=== Stored data ===
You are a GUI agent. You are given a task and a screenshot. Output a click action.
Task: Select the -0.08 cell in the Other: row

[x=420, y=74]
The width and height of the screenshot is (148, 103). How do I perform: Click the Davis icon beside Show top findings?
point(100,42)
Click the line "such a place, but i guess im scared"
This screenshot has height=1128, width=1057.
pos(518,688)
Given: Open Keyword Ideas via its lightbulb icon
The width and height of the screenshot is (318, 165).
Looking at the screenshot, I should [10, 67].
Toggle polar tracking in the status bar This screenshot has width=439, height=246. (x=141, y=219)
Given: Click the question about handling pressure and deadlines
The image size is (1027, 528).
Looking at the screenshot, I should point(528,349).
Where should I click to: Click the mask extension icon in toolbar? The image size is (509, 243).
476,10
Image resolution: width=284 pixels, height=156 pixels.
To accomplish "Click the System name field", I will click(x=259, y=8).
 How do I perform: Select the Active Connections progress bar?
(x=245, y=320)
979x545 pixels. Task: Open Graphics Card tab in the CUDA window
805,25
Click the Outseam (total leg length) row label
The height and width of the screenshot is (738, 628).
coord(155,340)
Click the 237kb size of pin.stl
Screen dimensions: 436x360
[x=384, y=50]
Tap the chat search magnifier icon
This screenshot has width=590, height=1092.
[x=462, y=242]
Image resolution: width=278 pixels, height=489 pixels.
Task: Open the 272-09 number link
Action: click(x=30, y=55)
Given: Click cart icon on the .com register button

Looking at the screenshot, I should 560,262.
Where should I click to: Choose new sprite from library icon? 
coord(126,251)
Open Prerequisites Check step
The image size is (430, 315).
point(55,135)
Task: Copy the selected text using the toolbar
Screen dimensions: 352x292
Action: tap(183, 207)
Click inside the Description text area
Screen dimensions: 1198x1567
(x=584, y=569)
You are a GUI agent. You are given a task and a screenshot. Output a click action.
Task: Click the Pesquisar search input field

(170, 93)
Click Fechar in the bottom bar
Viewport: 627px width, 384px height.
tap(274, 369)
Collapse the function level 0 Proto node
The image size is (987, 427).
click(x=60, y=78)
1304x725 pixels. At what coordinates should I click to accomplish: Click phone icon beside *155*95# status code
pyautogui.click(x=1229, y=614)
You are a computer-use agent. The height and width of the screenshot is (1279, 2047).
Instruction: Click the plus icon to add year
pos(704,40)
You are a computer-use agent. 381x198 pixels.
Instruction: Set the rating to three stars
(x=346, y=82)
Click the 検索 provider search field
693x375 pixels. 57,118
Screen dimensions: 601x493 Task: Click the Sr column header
===
What is needed >> For each line in the listing, return it exactly as shown.

Response to this task >>
You are a GUI agent. You are given a task and a screenshot. Output a click action.
Task: Select the -0.08 cell in the Other: row

[x=420, y=74]
The width and height of the screenshot is (148, 103). How do I perform: Click the Davis icon beside Show top findings?
point(100,42)
Click the line "such a place, but i guess im scared"
This screenshot has height=1128, width=1057.
pos(518,688)
Given: Open Keyword Ideas via its lightbulb icon
The width and height of the screenshot is (318, 165).
Looking at the screenshot, I should [10, 67].
Toggle polar tracking in the status bar This screenshot has width=439, height=246. (x=141, y=219)
Given: Click the question about handling pressure and deadlines
The image size is (1027, 528).
Looking at the screenshot, I should point(528,349).
Where should I click to: Click the mask extension icon in toolbar? The image size is (509, 243).
476,10
Image resolution: width=284 pixels, height=156 pixels.
To accomplish "Click the System name field", I will click(x=259, y=8).
 How do I perform: Select the Active Connections progress bar?
(x=245, y=320)
979x545 pixels. Task: Open Graphics Card tab in the CUDA window
805,25
Click the Outseam (total leg length) row label
The height and width of the screenshot is (738, 628).
coord(155,340)
Click the 237kb size of pin.stl
Screen dimensions: 436x360
[x=384, y=50]
Tap the chat search magnifier icon
This screenshot has width=590, height=1092.
[x=462, y=242]
Image resolution: width=278 pixels, height=489 pixels.
Task: Open the 272-09 number link
Action: click(x=30, y=55)
Given: Click cart icon on the .com register button

Looking at the screenshot, I should 560,262.
Where should I click to: Choose new sprite from library icon? 
coord(126,251)
Open Prerequisites Check step
The image size is (430, 315).
point(55,135)
Task: Copy the selected text using the toolbar
Screen dimensions: 352x292
Action: tap(183, 207)
Click inside the Description text area
Screen dimensions: 1198x1567
(x=584, y=569)
You are a GUI agent. You are given a task and a screenshot. Output a click action.
Task: Click the Pesquisar search input field

(170, 93)
Click Fechar in the bottom bar
Viewport: 627px width, 384px height.
tap(274, 369)
Collapse the function level 0 Proto node
The image size is (987, 427).
click(x=60, y=78)
1304x725 pixels. At what coordinates should I click to accomplish: Click phone icon beside *155*95# status code
pyautogui.click(x=1229, y=614)
You are a computer-use agent. The height and width of the screenshot is (1279, 2047).
Instruction: Click the plus icon to add year
pos(704,40)
You are a computer-use agent. 381x198 pixels.
Instruction: Set the rating to three stars
(x=346, y=82)
Click the 検索 provider search field
693x375 pixels. 57,118
Screen dimensions: 601x493 Task: Click the Sr column header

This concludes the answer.